- ISHN GLOBAL
- EHS RESEARCH
Monday morning October 22 at the National Safety Council Congress & Expo in Orlando, we had the opportunity for an exclusive one-on-one, sit-down interview with Chesley Sullenberger III. Captain “Sully” successfully ditched US Airways Flight 1549 in the Hudson River with no loss of life after its initial climb out of New York City on January 15, 2009, was disabled due to striking a flock of Canada geese.
While you were work with NASA, you co-authored a paper on error-inducing contexts. What are “error-inducing contexts”?
In aviation, it is the operational environment in which we work. It is our operational policies and procedures. It is the training that we get. It’s how we interact. It’s the human skills we use with one another in the cockpit. And it has to take into account the cognitive biases that we all have.

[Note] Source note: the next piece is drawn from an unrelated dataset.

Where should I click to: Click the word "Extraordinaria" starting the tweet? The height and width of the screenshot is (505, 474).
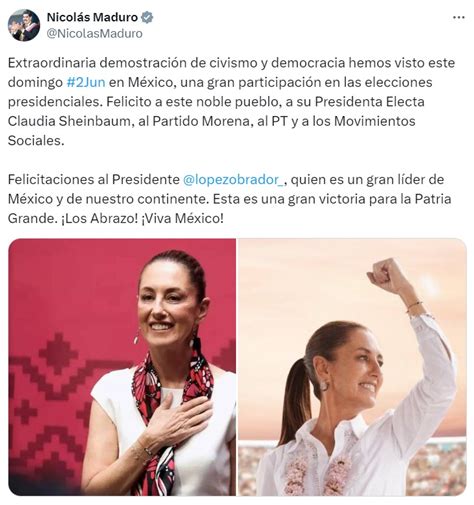tap(52, 63)
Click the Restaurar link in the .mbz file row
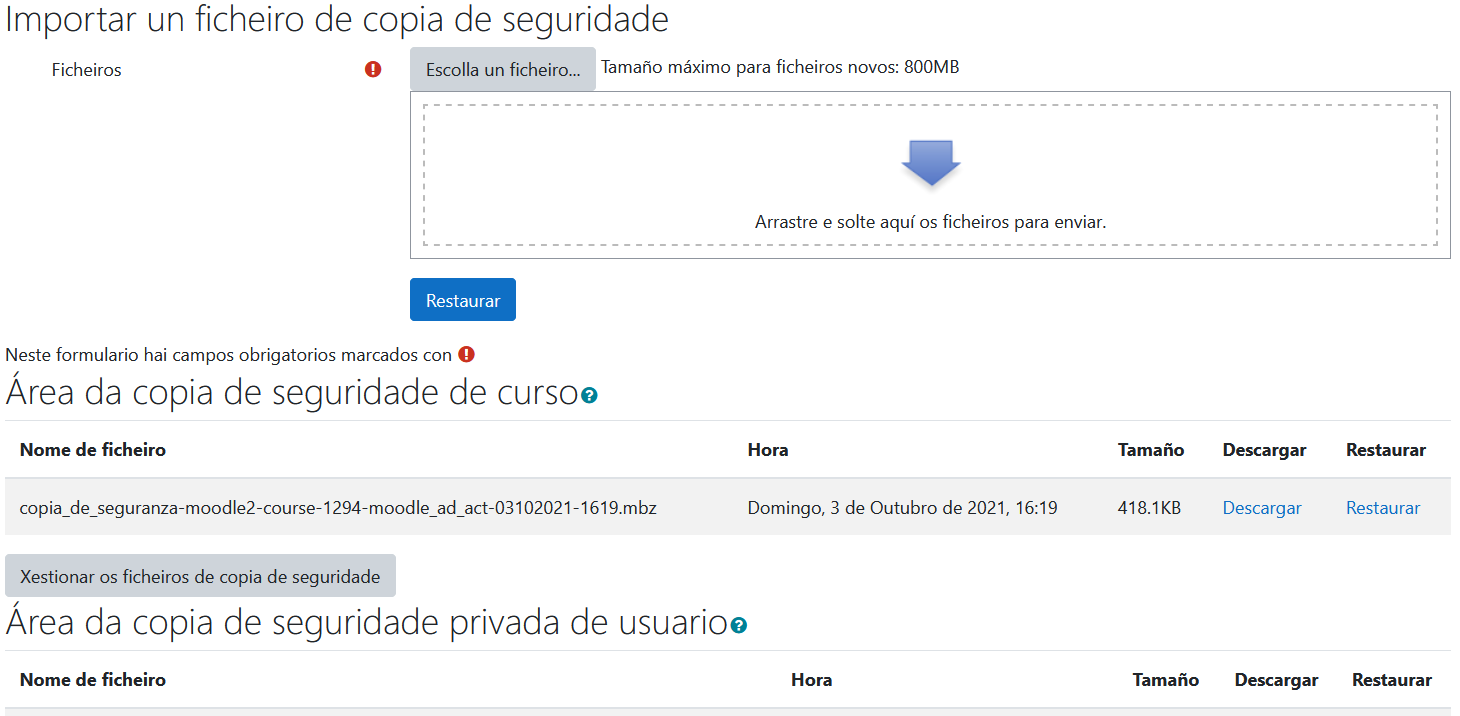The height and width of the screenshot is (716, 1460). point(1382,508)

Interestingly, since the 2009 Hudson River landing, I’ve learned that this particular paper that I co-authored with the NASA scientists at the NASA Ames Research Center in Mountain View, California, has been translated in Mandarin. So that’s just one small indication of the global knowledge acquisition that is currently going on in China. It is going on in many industries, in many domains (job functions).
In this paper we studied how pilots sometimes fall into the trap of planned continuation errors. In other words, not changing our course of actions when circumstances change or when we get new information.
There are two cognitive biases that are particularly active in these kinds of situations: one is availability bias, and one is confirmation bias. Availability bias, for example, is also a factor in medical diagnostic errors. This is where a physician might have treated many cases of malaria, sees another patient with some of the same symptoms, and quickly reaches the conclusion that this patient also has malaria.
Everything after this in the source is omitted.